Script to extract date & subject

raynewalker · 2019-08-23 20:09

Hello!

I have a gazillion family history PDF files that I need to rename. In original format, most were emails (.eml) that were retrieved from a backup then converted to PDF.

I'd like to extract the date the email was created or sent and the info in the subject line. That extracted data becomes the new PDF filename.

I don't have a clue how to write a script. I searched this forum and found two that I thought might work. I copied and pasted each into a "Pascal Script" window. I have Renamer Pro v 7.1. One script required downloading and installing pdfinfo.exe which I did. Neither script worked.

Here's an example of what I'd like to accomplish......

RENAME:
06283EF9-0000001C.pdf

TO:
2011-02-23_1787 billings & bradford deaths [nehgs].pdf

Thanks in advance for any help you can give.

==============================
These are the two scripts I tested that didn't work.

This script made no changes in the filename.

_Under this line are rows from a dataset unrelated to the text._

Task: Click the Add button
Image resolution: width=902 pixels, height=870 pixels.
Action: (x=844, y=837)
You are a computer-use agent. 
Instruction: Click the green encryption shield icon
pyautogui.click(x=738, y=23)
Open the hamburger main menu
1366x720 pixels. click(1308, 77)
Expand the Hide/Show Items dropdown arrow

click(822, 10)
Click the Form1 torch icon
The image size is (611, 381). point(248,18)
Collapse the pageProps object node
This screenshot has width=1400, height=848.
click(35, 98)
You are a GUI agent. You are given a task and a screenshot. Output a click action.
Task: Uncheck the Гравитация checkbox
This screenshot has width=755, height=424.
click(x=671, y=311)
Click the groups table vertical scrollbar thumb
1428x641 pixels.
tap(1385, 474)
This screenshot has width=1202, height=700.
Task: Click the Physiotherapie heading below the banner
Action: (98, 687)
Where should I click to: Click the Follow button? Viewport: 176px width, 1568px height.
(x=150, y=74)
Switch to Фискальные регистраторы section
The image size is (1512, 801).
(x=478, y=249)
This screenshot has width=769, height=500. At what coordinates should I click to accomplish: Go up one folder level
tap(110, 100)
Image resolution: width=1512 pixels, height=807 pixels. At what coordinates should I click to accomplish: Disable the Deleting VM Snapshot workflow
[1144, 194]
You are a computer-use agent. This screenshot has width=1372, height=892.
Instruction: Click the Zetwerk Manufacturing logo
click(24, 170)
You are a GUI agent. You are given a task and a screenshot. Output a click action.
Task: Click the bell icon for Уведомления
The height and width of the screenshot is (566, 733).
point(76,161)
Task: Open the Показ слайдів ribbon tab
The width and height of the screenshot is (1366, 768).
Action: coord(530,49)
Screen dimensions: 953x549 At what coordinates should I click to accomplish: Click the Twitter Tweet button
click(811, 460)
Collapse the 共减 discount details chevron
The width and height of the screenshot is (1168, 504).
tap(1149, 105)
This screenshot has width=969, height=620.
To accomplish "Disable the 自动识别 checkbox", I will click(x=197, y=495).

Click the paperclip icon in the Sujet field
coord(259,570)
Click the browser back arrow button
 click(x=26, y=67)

{ Extract PDF tags using Xpdf }

const
  EXE = 'pdfinfo.exe';
  TAG = 'Title\s*\:\s*(.*?)[\r\n]';

var
  Command, Output: String;
  Matches: TWideStringArray;

begin
  Command := EXE+' "'+FilePath+'"';
  if ExecConsoleApp(Command, Output) = 0 then
  begin
    Matches := SubMatchesRegEx(Output, TAG, False);
    if Length(Matches) > 0 then
      FileName := Matches[0] + WideExtractFileExt(FileName);
  end;
end.

===============AND===============

This script changed the filename 2F2A0G80-0000011B.pdf to "(.pdf)" without the quotes.

{ Extract PDF tag }

const
  PDF_INFO = 'pdfinfo.exe';
  PDF_TAG = 'Title';

function ExtractTagPDF(const Info, Tag: string): string;
var
  Lines: TStringsArray;
  I, Delim: Integer;
begin
  Result := '';
  Lines := WideSplitString(Info, #13#10);
  for I := 0 to Length(Lines)-1 do
  if WideSameText(Tag, Copy(Lines[i], 1, Length(Tag))) then
  begin
    Delim := WidePos(':', Lines[i]);
    if Delim > 0 then
    begin
      Result := WideCopy(Lines[i], Delim+1, WideLength(Lines[i]));
      Result := Trim(Result);
    end;
  end;
end;

var
  Command, Output: string;
  TagValue: string;

begin
  Command := '"'+PDF_INFO+'" "'+FilePath+'"';
  ExecConsoleApp(Command, Output);
  TagValue := ExtractTagPDF(Output, PDF_TAG);
  FileName := TagValue + WideExtractFileExt(FileName);
end.

Stefan · 2019-08-23 21:19

Hi.

raynewalker wrote:

I have a gazillion family history PDF files...
I'd like to extract the date the email was created or sent and the info in the subject line.
RENAME:
06283EF9-0000001C.pdf
TO:
2011-02-23_1787 billings & bradford deaths [nehgs].pdf

You have to use pdfinfo.exe on a command line (cmd.exe) first.
Next see what part of the output of pdfinfo.exe you could use for your new file name.

Here is a documentation:
https://www.experts-exchange.com/videos … Files.html
See "6. Run the PDFinfo utility on the sample PDF file."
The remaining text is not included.